La Procuraduría General de la República respondió con un oficio el 15 de junio pasado. La palabra que más se repite en el mismo es “no”: ni denuncias ni averiguaciones previas desde septiembre de 2009. En el caso de la Fiscalía de Chiapas, juntas denuncias y averiguaciones previas no llegan a 30 expedientes. Es esa impunidad la que abona a este negocio criminal, denuncia Mario Santiago, Director de Investigación de I(dh)eas.

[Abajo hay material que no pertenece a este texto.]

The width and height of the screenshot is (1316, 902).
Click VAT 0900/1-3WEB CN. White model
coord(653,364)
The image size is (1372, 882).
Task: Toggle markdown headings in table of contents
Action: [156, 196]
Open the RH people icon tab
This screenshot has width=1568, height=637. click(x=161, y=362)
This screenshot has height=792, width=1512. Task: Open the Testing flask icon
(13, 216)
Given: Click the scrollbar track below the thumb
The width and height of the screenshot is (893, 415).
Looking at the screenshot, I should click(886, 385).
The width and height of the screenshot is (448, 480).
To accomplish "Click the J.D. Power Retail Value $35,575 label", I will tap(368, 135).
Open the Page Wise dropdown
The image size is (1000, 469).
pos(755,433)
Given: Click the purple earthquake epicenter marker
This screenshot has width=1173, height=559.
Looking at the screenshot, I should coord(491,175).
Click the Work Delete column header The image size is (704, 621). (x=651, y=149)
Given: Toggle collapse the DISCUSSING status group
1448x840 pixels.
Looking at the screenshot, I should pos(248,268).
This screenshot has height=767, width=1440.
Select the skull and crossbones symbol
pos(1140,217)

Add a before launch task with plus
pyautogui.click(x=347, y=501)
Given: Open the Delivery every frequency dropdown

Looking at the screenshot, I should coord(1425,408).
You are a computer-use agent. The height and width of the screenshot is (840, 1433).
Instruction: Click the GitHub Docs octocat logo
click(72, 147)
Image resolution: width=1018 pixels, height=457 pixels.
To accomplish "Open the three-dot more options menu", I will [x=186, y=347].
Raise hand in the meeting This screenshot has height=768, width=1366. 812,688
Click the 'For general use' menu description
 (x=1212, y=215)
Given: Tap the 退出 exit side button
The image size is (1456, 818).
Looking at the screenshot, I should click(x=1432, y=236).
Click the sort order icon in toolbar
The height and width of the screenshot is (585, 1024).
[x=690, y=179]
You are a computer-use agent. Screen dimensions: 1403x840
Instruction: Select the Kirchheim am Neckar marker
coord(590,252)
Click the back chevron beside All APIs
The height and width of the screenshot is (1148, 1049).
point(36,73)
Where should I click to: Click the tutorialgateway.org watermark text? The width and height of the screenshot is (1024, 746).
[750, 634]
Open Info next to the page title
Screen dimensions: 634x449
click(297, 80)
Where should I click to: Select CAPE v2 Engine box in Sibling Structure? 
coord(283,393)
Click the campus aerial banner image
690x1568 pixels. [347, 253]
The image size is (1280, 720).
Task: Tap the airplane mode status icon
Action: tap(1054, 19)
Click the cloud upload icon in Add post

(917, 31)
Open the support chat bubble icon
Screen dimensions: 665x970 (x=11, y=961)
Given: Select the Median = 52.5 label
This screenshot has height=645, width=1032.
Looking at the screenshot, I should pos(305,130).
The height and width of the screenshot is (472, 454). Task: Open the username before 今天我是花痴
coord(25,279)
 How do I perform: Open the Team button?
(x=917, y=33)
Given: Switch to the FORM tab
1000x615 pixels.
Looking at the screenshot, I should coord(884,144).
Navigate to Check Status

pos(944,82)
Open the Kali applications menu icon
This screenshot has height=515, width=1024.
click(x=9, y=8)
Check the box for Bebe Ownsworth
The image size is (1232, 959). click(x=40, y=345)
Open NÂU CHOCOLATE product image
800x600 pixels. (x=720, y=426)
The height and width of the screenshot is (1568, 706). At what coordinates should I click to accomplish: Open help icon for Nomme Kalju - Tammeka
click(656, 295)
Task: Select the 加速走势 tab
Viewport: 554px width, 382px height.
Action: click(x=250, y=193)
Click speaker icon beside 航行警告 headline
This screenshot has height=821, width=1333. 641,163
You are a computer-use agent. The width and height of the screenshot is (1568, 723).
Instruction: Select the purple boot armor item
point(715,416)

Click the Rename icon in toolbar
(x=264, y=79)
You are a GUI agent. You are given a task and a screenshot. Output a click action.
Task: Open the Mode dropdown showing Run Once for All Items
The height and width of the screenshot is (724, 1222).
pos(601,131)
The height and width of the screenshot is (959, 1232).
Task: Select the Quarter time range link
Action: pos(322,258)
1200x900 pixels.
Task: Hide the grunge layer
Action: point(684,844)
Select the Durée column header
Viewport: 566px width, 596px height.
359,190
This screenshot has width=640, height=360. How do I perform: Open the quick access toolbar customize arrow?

Así se cumple la semana de la peor matanza de emigrantes indocumentados en el México moderno: con el agente investigador desaparecido, un solo detenido que alegó ser menor de edad, 41 cadáveres de los hallados en San Fernando sin ningún documento --ni siquiera una estampita religiosa-- que facilite su identificación, y con la certeza de que en este momento, encima de ese tren que de tan fatídico ya apodan La Bestia (no sólo por los que ahí son secuestrados, sino por las decenas de personas que al subir o bajar a los vagones en movimiento caen y pierden piernas, brazos o la vida), los delincuentes están gritando, en algún punto de este país en este momento, ¡Quietos!